While she waited for Carrie to wake, Caroline swallowed the powdered bitters Dr. Tann had left behind, puckering like a child at the way it drew every atom of moisture from her mouth. She lifted the mug for more water, but Mrs. Scott brought a spoonful of cream instead. “Don’t swallow it right off. Hold it in your mouth a minute.” Caroline obliged, and her entire face relaxed at the touch of that thick cream. It was silky-sweet and sank into the roughened surface of her tongue as softly as a kiss. Caroline’s eyes rolled up blissfully to Mrs. Scott, who burst out laughing. “My mother’s trick,” she said. “Never fails. Most folks put their dose of quinine right into a mug of milk, but it’s not nearly the same.”
The laughter stirred Charles, who roused long enough to down his bitters and roll over. Presently a thin complaint rose from the washtub.
With the prick of the child’s cry came a gentle bursting behind Caroline’s breasts, and two warm, wet spots bloomed on her nightdress. She craned her neck, and there was Carrie, curled on Mrs. Scott’s bosom like a little pink snail. Caroline’s whole body seemed to smile as her eyes fell across the baby.
Mrs. Scott laid Carrie in her arms and helped her with the buttons. Caroline touched Carrie’s wan little cheek with a fingertip. Carrie reached toward it, her lips poised in a taut pink oval. She briefly mouthed Caroline’s finger, then found her proper place and sucked so hard and fast, Caroline hardly recognized her.
In the time it took for their shared astonishment to register, Carrie’s face buckled. Her tongue darted in and out as she spluttered. Caroline wiped the milk from Carrie’s chin and tickled the child’s lips with her nipple. Carrie took a
nother great gulp, then arched backward and squalled.
“That’ll be the quinine,” Mrs. Scott clucked. “I imagine she’ll taste every dose of bitters same as you do, Mrs. Ingalls.”
Caroline pressed her cheek to Carrie’s forehead, stroking her back as she shrieked. Carrie’s skin felt loose, a garment too big for her spindly frame. At the touch of those tender wrinkles, a tremor rose up out of Caroline’s chest. A feeble sob, or a last rattle of fever, she could not tell. The baby’s cries were so penetrating, Caroline felt as though she were dissolving into them. “Poor thing,” she said.
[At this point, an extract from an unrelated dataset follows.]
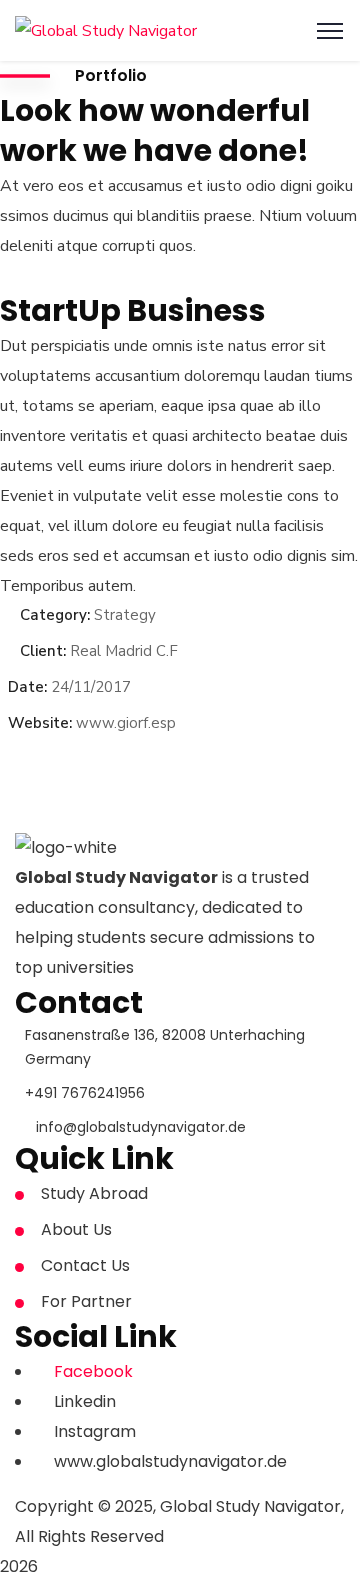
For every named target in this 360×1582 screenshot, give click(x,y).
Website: (40, 723)
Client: (43, 651)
“You’ll be squalling yourself unless you drain some of your milk,” Mrs. Scott remarked. “It’s a wonder you haven’t already come down with a case of bad breast on top of everything else. My sister-in-law uses cabbage leaves to take the swelling down, but there won’t be a cabbage in these parts for another month at least.”
Anger crackled between Caroline’s ribs so abruptly, she gasped at its sudden sharp heat. To lack something so simple as a cabbage! The baby would never have suffered so if they’d been struck with fever and ague in Wisconsin. None of them would, not with Henry and Polly so near.
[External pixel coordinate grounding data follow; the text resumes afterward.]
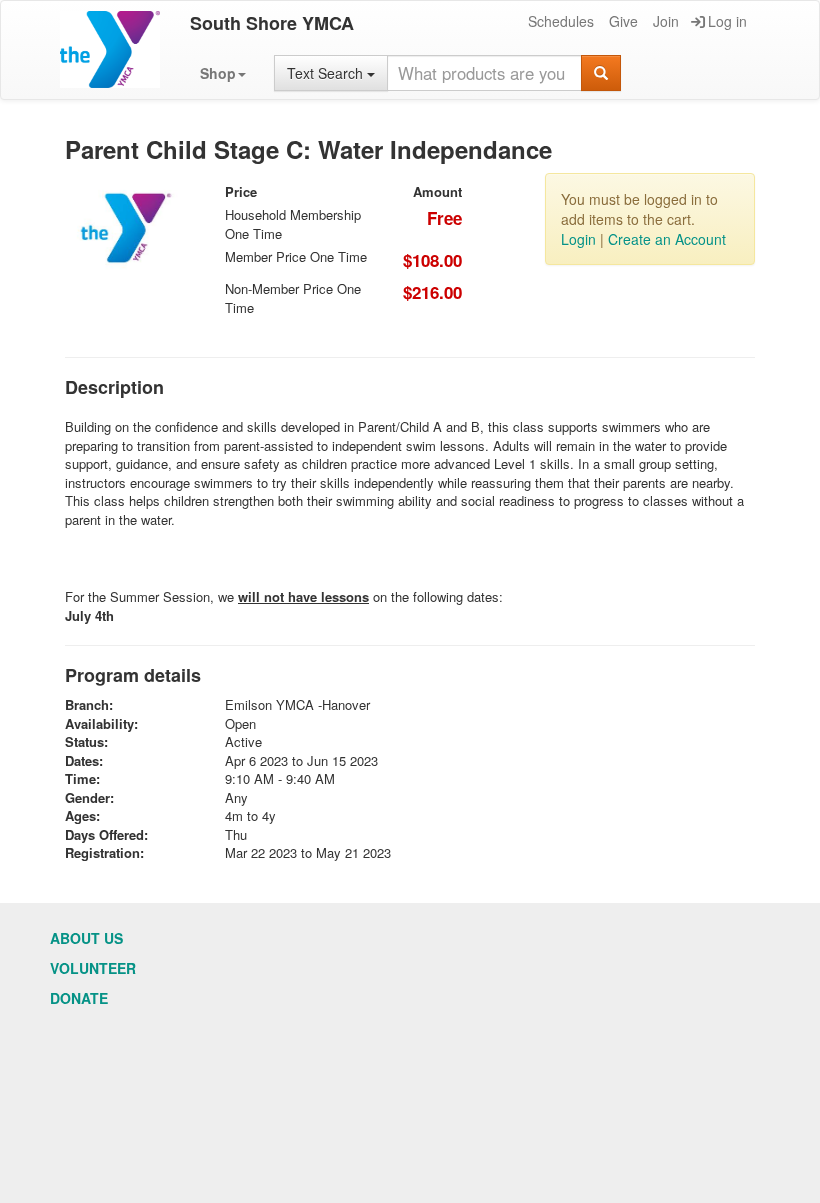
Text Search (327, 73)
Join (666, 21)
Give (623, 21)
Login (578, 239)
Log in (727, 21)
“Why, Mrs. Ingalls!” Mrs. Scott exclaimed. “You look feverish all over again.”
“It’s only—” Caroline stopped and shook her head. She could not lie, any more than she could tell the truth. “It’s too much,” she managed. “Everything.” She looked helplessly down at Carrie, then at Mrs. Scott, ashamed to ask aloud for her to take the baby back again. But there was not one thing Caroline could do for her daughter.
Mrs. Scott understood what she wanted, if not why she wanted it, and scooped Carrie up. “I’m not surprised,” she said over Carrie’s screams. She gave Caroline’s elbow a knowing squeeze. “I saved back some of the cream for her, just in case. Don’t you waste your strength worrying.” Caroline nodded dumbly, aware only that her milk had become unspeakably bitter.